BEGIN Given information

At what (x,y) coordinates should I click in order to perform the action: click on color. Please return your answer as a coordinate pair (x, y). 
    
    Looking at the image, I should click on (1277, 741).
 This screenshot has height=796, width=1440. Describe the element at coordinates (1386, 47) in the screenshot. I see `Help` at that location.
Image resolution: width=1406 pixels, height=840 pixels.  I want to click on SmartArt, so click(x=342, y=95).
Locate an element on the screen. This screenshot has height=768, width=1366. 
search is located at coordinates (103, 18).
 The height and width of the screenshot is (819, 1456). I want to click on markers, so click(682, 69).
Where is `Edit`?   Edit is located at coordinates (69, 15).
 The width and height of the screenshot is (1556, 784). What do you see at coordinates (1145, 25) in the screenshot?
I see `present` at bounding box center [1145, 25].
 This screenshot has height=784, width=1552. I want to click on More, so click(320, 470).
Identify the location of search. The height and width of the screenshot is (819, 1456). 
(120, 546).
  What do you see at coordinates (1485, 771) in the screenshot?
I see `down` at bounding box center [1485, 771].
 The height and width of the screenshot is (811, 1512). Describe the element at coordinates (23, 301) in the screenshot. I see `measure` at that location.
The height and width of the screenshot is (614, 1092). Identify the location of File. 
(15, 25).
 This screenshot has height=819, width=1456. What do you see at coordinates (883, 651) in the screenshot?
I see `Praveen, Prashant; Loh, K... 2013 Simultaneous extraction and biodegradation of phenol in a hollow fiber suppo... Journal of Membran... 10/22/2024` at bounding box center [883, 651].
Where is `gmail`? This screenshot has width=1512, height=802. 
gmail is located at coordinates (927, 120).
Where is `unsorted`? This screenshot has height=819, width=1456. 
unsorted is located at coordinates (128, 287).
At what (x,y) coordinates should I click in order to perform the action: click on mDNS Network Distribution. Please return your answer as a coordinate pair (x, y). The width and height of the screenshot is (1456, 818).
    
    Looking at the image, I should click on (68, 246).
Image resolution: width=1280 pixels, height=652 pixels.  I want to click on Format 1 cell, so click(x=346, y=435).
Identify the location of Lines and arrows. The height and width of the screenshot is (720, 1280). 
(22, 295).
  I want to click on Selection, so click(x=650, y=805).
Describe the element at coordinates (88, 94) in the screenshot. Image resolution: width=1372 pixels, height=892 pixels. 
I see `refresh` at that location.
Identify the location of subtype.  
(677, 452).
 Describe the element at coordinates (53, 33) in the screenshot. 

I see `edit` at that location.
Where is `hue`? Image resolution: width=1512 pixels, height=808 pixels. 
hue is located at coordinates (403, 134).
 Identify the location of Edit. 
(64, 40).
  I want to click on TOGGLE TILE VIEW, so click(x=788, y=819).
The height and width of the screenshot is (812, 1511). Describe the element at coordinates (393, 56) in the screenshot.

END Given information

Express the lines above as a JSON list of strings, with one string for each line and the blank lines omitted.

### Response below
[
  "At what (x,y) coordinates should I click in order to perform the action: click on color. Please return your answer as a coordinate pair (x, y). ",
  "    Looking at the image, I should click on (1277, 741).",
  " This screenshot has height=796, width=1440. Describe the element at coordinates (1386, 47) in the screenshot. I see `Help` at that location.",
  "Image resolution: width=1406 pixels, height=840 pixels.  I want to click on SmartArt, so click(x=342, y=95).",
  "Locate an element on the screen. This screenshot has height=768, width=1366. ",
  "search is located at coordinates (103, 18).",
  " The height and width of the screenshot is (819, 1456). I want to click on markers, so click(682, 69).",
  "Where is `Edit`?   Edit is located at coordinates (69, 15).",
  " The width and height of the screenshot is (1556, 784). What do you see at coordinates (1145, 25) in the screenshot?",
  "I see `present` at bounding box center [1145, 25].",
  " This screenshot has height=784, width=1552. I want to click on More, so click(320, 470).",
  "Identify the location of search. The height and width of the screenshot is (819, 1456). ",
  "(120, 546).",
  "  What do you see at coordinates (1485, 771) in the screenshot?",
  "I see `down` at bounding box center [1485, 771].",
  " The height and width of the screenshot is (811, 1512). Describe the element at coordinates (23, 301) in the screenshot. I see `measure` at that location.",
  "The height and width of the screenshot is (614, 1092). Identify the location of File. ",
  "(15, 25).",
  " This screenshot has height=819, width=1456. What do you see at coordinates (883, 651) in the screenshot?",
  "I see `Praveen, Prashant; Loh, K... 2013 Simultaneous extraction and biodegradation of phenol in a hollow fiber suppo... Journal of Membran... 10/22/2024` at bounding box center [883, 651].",
  "Where is `gmail`? This screenshot has width=1512, height=802. ",
  "gmail is located at coordinates (927, 120).",
  "Where is `unsorted`? This screenshot has height=819, width=1456. ",
  "unsorted is located at coordinates (128, 287).",
  "At what (x,y) coordinates should I click in order to perform the action: click on mDNS Network Distribution. Please return your answer as a coordinate pair (x, y). The width and height of the screenshot is (1456, 818).",
  "    Looking at the image, I should click on (68, 246).",
  "Image resolution: width=1280 pixels, height=652 pixels.  I want to click on Format 1 cell, so click(x=346, y=435).",
  "Identify the location of Lines and arrows. The height and width of the screenshot is (720, 1280). ",
  "(22, 295).",
  "  I want to click on Selection, so click(x=650, y=805).",
  "Describe the element at coordinates (88, 94) in the screenshot. Image resolution: width=1372 pixels, height=892 pixels. ",
  "I see `refresh` at that location.",
  "Identify the location of subtype.  ",
  "(677, 452).",
  " Describe the element at coordinates (53, 33) in the screenshot. ",
  "I see `edit` at that location.",
  "Where is `hue`? Image resolution: width=1512 pixels, height=808 pixels. ",
  "hue is located at coordinates (403, 134).",
  " Identify the location of Edit. ",
  "(64, 40).",
  "  I want to click on TOGGLE TILE VIEW, so click(x=788, y=819).",
  "The height and width of the screenshot is (812, 1511). Describe the element at coordinates (393, 56) in the screenshot."
]